Demikian pula, Churchill’s, “Kejahatan terhadap Kemanusiaan” membuat tesis yang kuat, menyatakan bahwa dalam tidak menghormati penduduk asli Amerika dengan menggunakan nama asli, gambar, dan simbol sebagai maskot tim, tempat mereka dalam masyarakat telah terpinggirkan dan terdegradasi. Dia menyatakan dengan sarkasme yang indah bahwa jika praktik menggunakan gambar dan simbol penduduk asli Amerika sebagai maskot tim berlanjut, harus ada tim bernama Galveston “Greasers” dan San Diego “Spics.” Karena penggunaan simbol asli untuk olahraga tidak dianggap tidak sopan oleh budaya dominan, budaya yang sama ini harus menggunakan etnis lain sebagai simbol karena semuanya atas nama kesenangan. Dia lebih lanjut menyatakan bahwa genosida dan degradasi penduduk asli Amerika sebanding dengan Holocaust Yahudi dan bahwa Amerika Serikat harus didakwa dengan kejahatan terhadap kemanusiaan. Dalam mereduksi pengalaman penduduk asli Amerika menjadi stereotip belaka, masyarakat kulit putih telah berhasil membuat penduduk asli Amerika “tidak nyata” bagi kelompok lain, yang secara pasif menerima pandangan fanatik penduduk asli Amerika. Dalam kedua artikel ini, pesannya adalah bahwa kata-kata digunakan untuk mendominasi dan menindas siapa pun yang tidak terlahir berkulit putih di negara ini dan mempertahankan status quo yang berkuasa. Masyarakat Amerika suka melabeli orang.

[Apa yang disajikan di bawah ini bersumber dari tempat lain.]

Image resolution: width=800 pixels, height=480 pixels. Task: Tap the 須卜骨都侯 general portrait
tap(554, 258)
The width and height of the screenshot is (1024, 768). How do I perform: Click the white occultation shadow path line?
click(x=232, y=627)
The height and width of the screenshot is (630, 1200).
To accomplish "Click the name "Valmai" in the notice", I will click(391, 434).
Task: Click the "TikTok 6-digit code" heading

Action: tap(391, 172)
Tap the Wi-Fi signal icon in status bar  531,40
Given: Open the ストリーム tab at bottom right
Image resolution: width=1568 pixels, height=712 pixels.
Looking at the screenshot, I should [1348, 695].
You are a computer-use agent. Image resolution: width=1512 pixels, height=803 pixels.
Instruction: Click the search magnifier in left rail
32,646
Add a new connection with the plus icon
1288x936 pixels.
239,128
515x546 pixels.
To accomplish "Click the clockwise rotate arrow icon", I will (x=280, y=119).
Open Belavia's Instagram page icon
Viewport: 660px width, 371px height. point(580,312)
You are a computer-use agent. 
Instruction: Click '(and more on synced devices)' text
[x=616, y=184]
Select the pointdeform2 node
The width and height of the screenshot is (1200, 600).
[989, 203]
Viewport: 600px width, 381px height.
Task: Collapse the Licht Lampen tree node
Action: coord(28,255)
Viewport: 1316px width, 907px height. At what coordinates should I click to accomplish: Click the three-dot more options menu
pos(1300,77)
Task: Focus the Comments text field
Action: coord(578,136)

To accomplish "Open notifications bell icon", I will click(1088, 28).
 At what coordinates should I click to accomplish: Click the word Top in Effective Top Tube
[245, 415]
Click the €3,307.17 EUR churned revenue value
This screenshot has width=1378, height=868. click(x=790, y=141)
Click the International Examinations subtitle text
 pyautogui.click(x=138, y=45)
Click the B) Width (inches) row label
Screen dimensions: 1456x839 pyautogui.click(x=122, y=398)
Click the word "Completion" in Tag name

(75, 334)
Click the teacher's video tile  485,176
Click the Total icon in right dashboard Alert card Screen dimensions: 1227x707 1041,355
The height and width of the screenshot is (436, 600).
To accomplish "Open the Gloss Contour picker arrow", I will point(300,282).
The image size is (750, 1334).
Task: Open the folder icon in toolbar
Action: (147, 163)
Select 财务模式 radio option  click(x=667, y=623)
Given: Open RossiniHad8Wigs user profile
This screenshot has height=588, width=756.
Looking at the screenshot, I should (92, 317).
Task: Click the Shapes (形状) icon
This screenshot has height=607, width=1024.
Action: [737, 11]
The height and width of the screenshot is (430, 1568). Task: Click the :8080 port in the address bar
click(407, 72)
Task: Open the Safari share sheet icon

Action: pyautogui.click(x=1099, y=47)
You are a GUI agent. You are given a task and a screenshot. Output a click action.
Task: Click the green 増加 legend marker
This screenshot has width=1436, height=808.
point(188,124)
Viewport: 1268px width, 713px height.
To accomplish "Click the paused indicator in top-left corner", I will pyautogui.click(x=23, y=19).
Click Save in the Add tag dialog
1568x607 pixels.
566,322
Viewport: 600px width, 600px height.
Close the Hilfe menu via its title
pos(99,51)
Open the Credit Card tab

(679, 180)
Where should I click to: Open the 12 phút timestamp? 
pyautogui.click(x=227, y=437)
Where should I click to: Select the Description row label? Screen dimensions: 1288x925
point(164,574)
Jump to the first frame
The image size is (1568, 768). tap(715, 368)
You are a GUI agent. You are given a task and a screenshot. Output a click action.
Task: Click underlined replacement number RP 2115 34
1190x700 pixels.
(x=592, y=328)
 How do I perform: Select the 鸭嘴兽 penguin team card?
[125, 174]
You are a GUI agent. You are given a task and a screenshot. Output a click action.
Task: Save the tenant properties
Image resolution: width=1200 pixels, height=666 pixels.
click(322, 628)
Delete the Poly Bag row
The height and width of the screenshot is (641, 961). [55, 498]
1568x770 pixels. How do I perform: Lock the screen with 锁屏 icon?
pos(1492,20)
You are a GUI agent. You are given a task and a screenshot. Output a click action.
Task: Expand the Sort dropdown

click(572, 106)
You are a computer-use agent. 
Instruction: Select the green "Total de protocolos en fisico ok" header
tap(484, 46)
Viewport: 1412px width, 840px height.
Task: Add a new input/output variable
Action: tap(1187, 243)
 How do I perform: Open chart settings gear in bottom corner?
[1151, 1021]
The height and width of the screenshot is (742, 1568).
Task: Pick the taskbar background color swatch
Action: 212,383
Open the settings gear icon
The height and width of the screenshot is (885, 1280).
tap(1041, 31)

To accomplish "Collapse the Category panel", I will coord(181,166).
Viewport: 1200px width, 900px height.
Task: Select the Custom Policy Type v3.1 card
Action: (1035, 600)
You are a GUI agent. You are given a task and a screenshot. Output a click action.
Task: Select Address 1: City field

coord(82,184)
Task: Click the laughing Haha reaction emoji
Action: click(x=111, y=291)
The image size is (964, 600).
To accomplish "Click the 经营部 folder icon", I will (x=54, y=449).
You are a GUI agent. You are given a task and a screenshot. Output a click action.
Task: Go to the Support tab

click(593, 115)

Setiap orang harus diberi label sesuatu: pelacur, tanggul, dan negro. Saya telah dicap sebagai ibu remaja yang nakal, penerima kesejahteraan dan momok bagi masyarakat. Selama bertahun-tahun saya percaya pada label ini dan tenggelam lebih dalam dan lebih dalam ke neraka yang disebut harga diri rendah sampai saya kuliah dan menemukan bahwa saya cerdas dan layak dihormati. Beberapa individu tidak seberuntung saya dan masih percaya pada label yang diberikan masyarakat kepada mereka. Terkadang saya bertanya-tanya apa yang akan dilakukan masyarakat Amerika jika tidak ada label. Singkirkan pretensi, perasaan superioritas yang datang dengan memiliki warna kulit yang “benar” dan beberapa orang dalam masyarakat ini akan kehilangan. Tipe individu ini perlu merasa lebih unggul dari orang lain untuk membuat diri mereka merasa lebih baik. Saya berharap bahwa hari ketika label tidak diperlukan akan lebih cepat daripada nanti.